There was something so strange in the way he called that name Désiré, almost like a cry, that Joyce sprang up, startled, and ran into the next room. She had never ventured inside before.
"Tell me again what you were telling Jules," said the old man. "Seventy-three years, did you say? And how long has she been back in France?"
Joyce began to answer his rapid questions, but stopped with a frightened cry as her glance fell on a large portrait hanging over the mantel. "There she is!" she cried, excitedly dancing up and down as she pointed to the portrait. "There she is!

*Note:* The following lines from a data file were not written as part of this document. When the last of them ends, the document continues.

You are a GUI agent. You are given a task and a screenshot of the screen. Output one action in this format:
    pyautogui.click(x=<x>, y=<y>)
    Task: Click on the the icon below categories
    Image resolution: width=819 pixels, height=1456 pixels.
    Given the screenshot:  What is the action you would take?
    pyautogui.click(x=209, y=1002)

That's Number Thirty-one, her very own self."
"You are mistaken!" cried the old man, attempting to rise from his chair, but trembling so that he could scarcely pull himself up on his feet. "That is a picture of my mother, and Désiré is dead; long dead."
"'THAT'S NUMBER THIRTY-ONE.'"
"But it is exactly like Number Thirty-one,--I mean Madame Désiré," persisted Joyce.
Monsieur looked at her wildly from under his shaggy brows, and then, turning away, began to pace up and down the room. "I had a sister once," he began. "She would have been seventy-three this month, and her name was Désiré."
Joyce stood motionless in the middle of the room, wondering what was coming next. Suddenly turning with a violence that made her start, he cried, "No, I never can forgive! She has been dead to me nearly a lifetime. Why did you tell me this, child? Out of my sight! What is it to me if she is homeless and alone? Go! Go!"
He waved his hands so wildly in motioning her away, that Joyce ran out of the room and banged the door behind her.